The abstract for the paper Frank referenced can be found here:
http://www3.interscience.wiley.com/journal/114125487/abstract?CRETRY=1&SRETRY=0
It reads, in part: "The optimum test policy was found to be analysis by the
N-1 chi-squared test when the minimum expected number is at least 1, and
otherwise, by the Fisher-Irwin test by Irwin's rule (taking the total
probability of tables in either tail that are as likely as, or less likely
than the one observed.) This policy was found to have increased power
compared to Cochran's recommendations."
It states that, "Computer-intensive techniques were used in this study to
compare seven two-sided tests of two-by-two tables in terms of their Type I
errors."
Ian Campbell, who wrote the paper, has an excellent site at:
http://www.iancampbell.co.uk/twobytwo/background.htm
and here, just above "Versions of the Fisher-Irwin's test", it says: "It
seems that little work has been done to investigate whether this rule can be
relaxed, although in the related problems of tests of goodness-of-fit ad
contingency tables with more than one degree of freedom, it seems that a
minimum expected number as low as 1 can be allowed (Cochran, 1942).
Cochran, W.G. (1942) The Chi-Square correction for continuity. Iowa State
Coll. Jour. Sci., 16, 421-436
So it would appear that there are at least 2 papers that address this. I
admit to being surprised, because there is a plethora of guidelines just on
how to use "5", and which test to use.....Ian Campbell says discussion over
the chi-square test has been going on for over 100 years.

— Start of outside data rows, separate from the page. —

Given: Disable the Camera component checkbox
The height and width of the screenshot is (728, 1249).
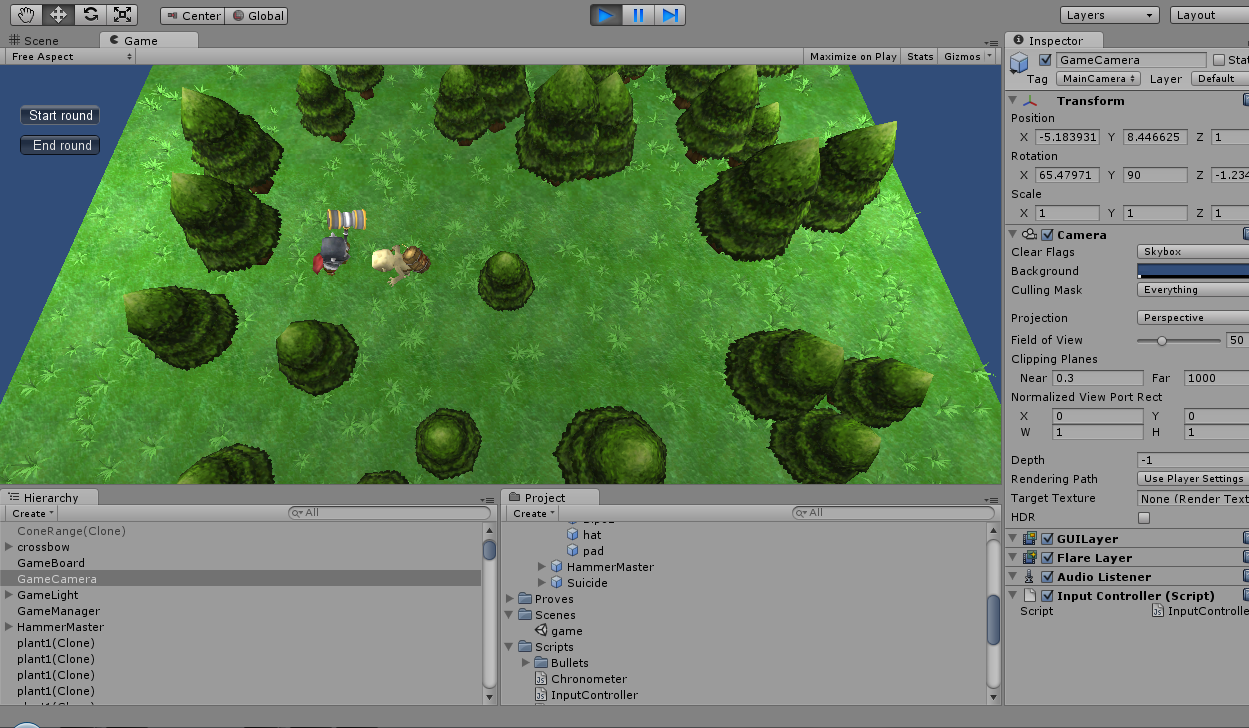Looking at the screenshot, I should pyautogui.click(x=1047, y=235).
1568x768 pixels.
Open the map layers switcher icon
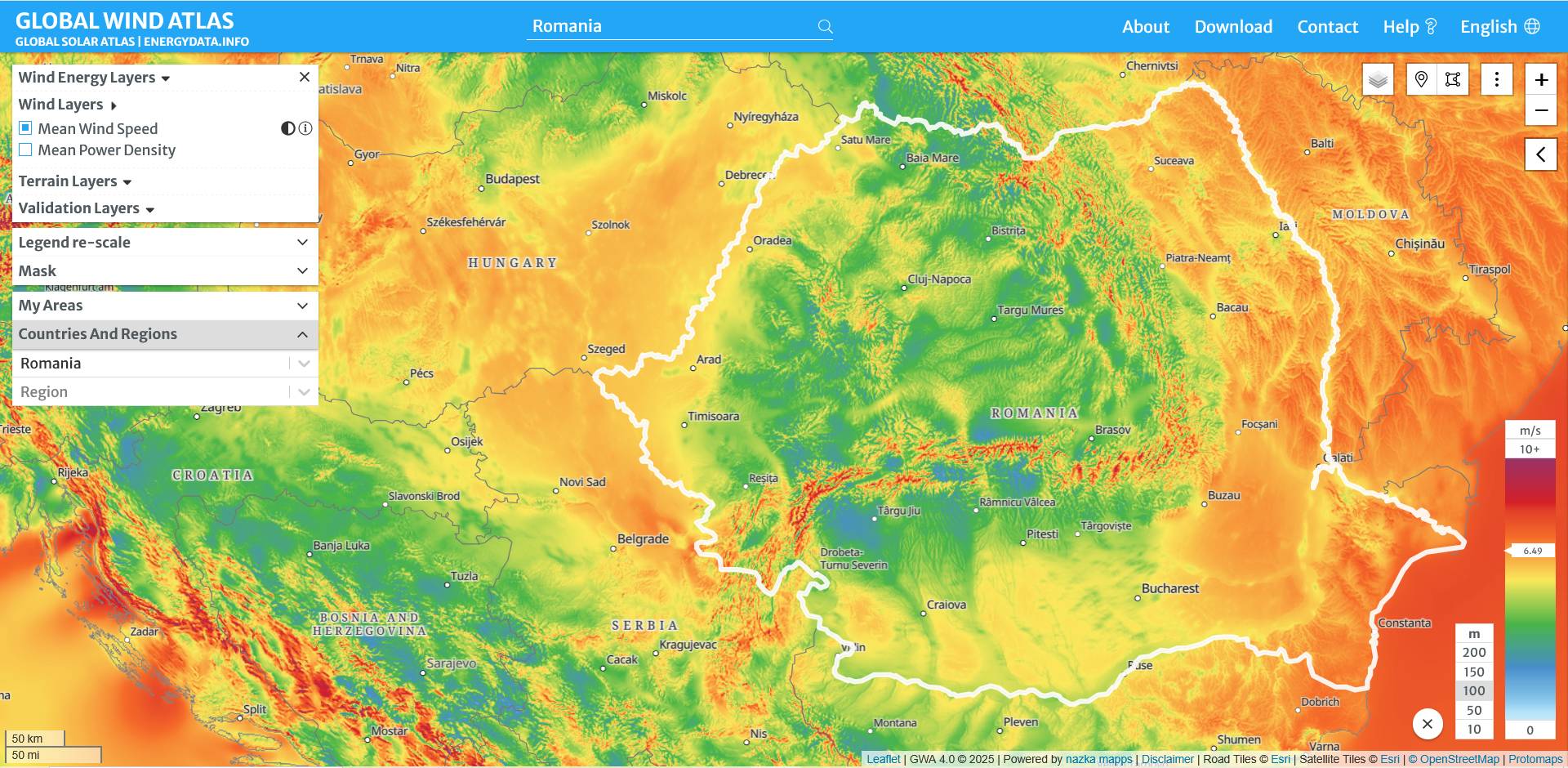tap(1378, 79)
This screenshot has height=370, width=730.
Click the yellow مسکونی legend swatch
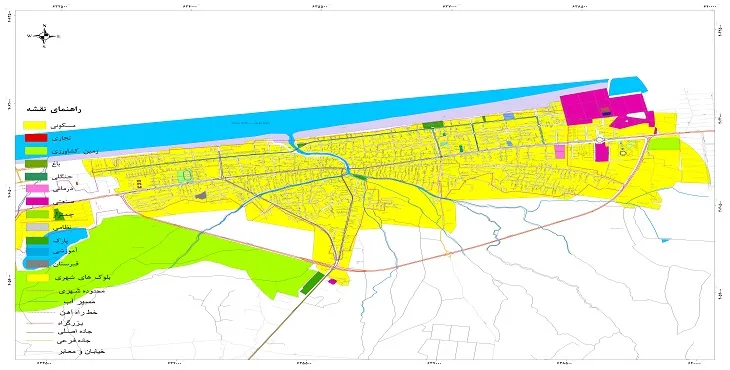point(35,125)
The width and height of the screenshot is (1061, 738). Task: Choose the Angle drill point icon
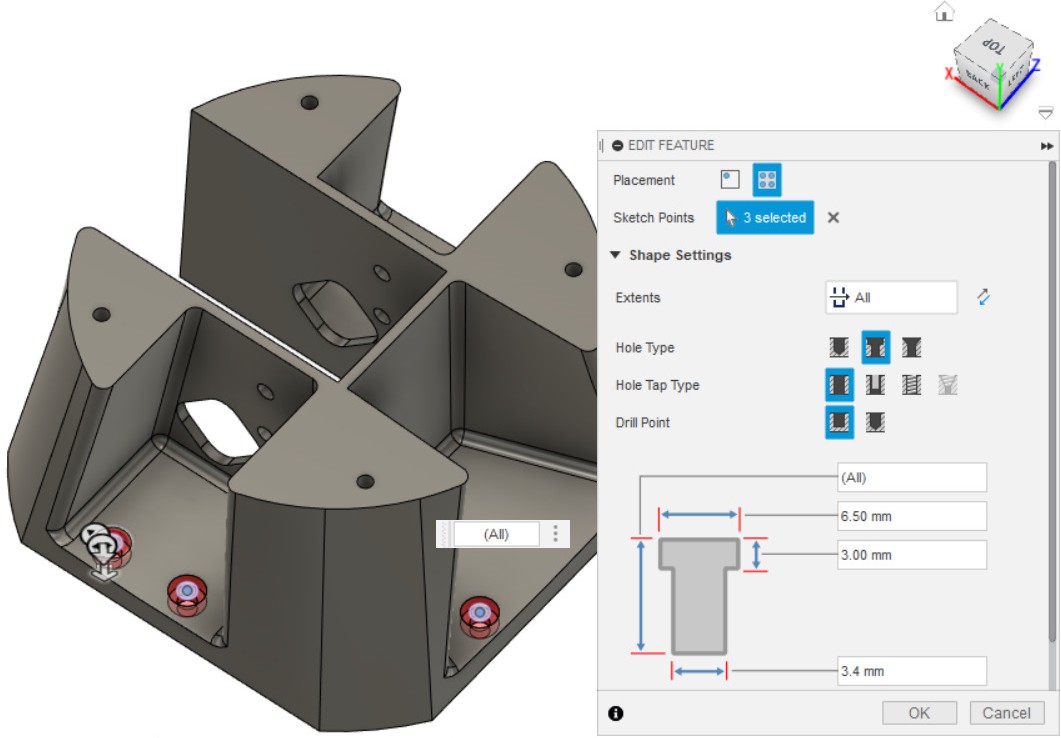[876, 423]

I'll leave it to you to assess whether the papers come up to scratch in
terms of your standards :)
Best Wishes,
Martin
----- Original Message -----
From: "Karl Schlag" <karl....@upf.edu>
To: <MedS...@googlegroups.com>
Sent: Monday, April 20, 2009 8:03 AM
The difference between theory and heuristics is clearest when it is
stated that a test for nominal size 0.05 is not unacceptable if the true
p values do not lie above 0.06. To a theorist, a p value makes a
statement that is not simply an approximation, so here I interpret the
paper as investigating tests that have level 0.06.
Suissa and Shuster (JRSS 1985) already pointed out the value of exact
testing in this context. With modern software it is even simplee to
implement. The exact version of the test proposed by Campbell (N-1 chi
square) is identical to that of the chi square which is identical to the
exact version of the Z test with pooled variance.
Note that parts of Figure 2 in Cambell (2007) are misleading. The
important graph in this figure is the one that shows the rejection
probability for all tables that have an expected count above 1. So what
does the statistician do if the expected count is below 1? The paper
recommends to use Fisher-Irwin test by Irwin's rule. So the recommended
test consists of two tests, in particular the FI test will also
sometimes wrongly reject the null hypothesis. Hence the figure has to be
adjusted upward. The authors only mention in 3.4 that a formal inclusion
of using the FI test when the expected count is below 1 "does not lead
to an unacceptable level" of the combined test. What does "unacceptable"
mean here formally? In short, the graph in Figure 2 does not show the
level of the suggested test as it ignores what the statistician does
when the expected count is below 1.
The power comparisons are not quite fair as tests with the same level
are not being compared. Yes, the N-1 version rejects more often than
four other tests. But the Pearson chi square has an even larger critical
region. So it seems by their argument that Pearson chi square is better
than the N-1 version they are trying to sell. Moreover, they do not
formally reflect power comparisons of the suggested tests as one needs
to include the option of reverting to FI test when expected count <1
when comparing critical regions. Or did they include the FI test?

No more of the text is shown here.